Exercise task: Update the data from the line containing "Add part 107923 to shopping cart" through the line containing "1135x510 pixels. [435, 44]" by replacing "shopping cart" with "basket", and leave everything else unchanged.

* BEGIN Dataset excerpts *

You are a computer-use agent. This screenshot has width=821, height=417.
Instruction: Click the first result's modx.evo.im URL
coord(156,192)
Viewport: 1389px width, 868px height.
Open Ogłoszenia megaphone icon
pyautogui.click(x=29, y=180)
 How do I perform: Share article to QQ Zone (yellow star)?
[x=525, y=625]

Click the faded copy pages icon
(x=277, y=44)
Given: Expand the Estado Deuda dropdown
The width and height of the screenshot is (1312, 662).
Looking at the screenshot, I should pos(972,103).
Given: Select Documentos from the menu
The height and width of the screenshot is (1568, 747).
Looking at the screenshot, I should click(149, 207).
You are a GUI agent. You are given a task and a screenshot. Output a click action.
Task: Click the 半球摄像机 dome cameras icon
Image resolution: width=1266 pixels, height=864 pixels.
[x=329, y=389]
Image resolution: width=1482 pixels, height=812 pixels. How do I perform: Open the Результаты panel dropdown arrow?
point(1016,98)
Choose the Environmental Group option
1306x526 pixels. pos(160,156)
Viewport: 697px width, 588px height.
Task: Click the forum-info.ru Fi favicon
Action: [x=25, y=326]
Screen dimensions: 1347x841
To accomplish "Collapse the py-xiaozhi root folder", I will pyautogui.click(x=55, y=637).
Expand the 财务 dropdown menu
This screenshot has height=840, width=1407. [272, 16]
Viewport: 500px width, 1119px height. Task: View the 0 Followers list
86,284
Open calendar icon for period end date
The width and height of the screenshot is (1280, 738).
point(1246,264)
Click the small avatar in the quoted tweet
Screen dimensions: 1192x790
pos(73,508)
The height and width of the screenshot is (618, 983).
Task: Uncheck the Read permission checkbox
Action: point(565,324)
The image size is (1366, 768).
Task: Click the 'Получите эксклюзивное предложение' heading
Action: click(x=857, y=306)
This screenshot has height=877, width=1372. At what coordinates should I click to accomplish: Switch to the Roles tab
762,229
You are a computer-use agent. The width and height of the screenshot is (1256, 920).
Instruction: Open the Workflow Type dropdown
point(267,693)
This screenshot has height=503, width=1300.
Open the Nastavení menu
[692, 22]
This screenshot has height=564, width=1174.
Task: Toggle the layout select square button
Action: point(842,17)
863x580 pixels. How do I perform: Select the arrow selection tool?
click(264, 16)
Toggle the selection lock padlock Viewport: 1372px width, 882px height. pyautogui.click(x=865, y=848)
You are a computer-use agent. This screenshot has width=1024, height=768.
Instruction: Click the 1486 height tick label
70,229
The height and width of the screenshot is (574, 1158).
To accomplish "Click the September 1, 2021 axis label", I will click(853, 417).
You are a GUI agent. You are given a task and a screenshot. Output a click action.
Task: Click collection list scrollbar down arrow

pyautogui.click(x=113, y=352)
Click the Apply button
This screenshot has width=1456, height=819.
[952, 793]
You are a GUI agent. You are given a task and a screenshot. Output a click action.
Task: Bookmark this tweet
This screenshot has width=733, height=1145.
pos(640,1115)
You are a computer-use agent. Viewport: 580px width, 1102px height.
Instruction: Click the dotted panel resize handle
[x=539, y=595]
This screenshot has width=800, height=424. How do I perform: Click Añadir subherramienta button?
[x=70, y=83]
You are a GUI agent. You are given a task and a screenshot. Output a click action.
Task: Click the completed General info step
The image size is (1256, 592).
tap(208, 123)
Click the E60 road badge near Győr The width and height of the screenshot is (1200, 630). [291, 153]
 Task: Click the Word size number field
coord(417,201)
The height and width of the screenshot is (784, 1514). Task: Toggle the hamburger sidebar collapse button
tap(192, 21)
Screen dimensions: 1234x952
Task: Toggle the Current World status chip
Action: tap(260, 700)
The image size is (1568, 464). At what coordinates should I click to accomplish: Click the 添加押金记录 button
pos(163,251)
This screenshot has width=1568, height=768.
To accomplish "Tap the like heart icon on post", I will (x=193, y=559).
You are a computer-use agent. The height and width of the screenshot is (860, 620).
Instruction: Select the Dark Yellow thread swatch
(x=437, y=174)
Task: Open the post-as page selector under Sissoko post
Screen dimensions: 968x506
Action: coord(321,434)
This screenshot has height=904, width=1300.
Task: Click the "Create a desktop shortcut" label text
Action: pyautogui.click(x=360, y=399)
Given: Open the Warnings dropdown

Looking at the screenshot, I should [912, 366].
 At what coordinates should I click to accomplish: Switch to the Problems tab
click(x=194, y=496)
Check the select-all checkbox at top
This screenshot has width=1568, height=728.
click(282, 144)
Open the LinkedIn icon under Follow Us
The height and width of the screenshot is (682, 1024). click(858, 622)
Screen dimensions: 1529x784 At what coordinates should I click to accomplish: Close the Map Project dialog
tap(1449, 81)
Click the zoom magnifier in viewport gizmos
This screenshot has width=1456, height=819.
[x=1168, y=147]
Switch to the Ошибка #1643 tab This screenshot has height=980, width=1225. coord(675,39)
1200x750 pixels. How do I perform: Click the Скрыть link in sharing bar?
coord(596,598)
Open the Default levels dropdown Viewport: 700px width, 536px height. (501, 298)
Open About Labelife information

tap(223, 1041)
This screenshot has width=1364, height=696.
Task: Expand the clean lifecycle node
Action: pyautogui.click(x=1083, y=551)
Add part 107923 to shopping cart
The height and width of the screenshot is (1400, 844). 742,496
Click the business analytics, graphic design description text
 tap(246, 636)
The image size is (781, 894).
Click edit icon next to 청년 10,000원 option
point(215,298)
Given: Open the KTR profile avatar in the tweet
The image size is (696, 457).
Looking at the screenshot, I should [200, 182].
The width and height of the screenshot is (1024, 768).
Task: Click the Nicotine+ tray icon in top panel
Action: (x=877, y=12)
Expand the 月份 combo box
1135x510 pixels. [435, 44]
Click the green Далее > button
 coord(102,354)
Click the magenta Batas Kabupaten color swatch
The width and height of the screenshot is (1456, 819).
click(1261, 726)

* END Dataset excerpts *

Complete response:
Add part 107923 to basket
The height and width of the screenshot is (1400, 844). 742,496
Click the business analytics, graphic design description text
 tap(246, 636)
The image size is (781, 894).
Click edit icon next to 청년 10,000원 option
point(215,298)
Given: Open the KTR profile avatar in the tweet
The image size is (696, 457).
Looking at the screenshot, I should [200, 182].
The width and height of the screenshot is (1024, 768).
Task: Click the Nicotine+ tray icon in top panel
Action: (x=877, y=12)
Expand the 月份 combo box
1135x510 pixels. [435, 44]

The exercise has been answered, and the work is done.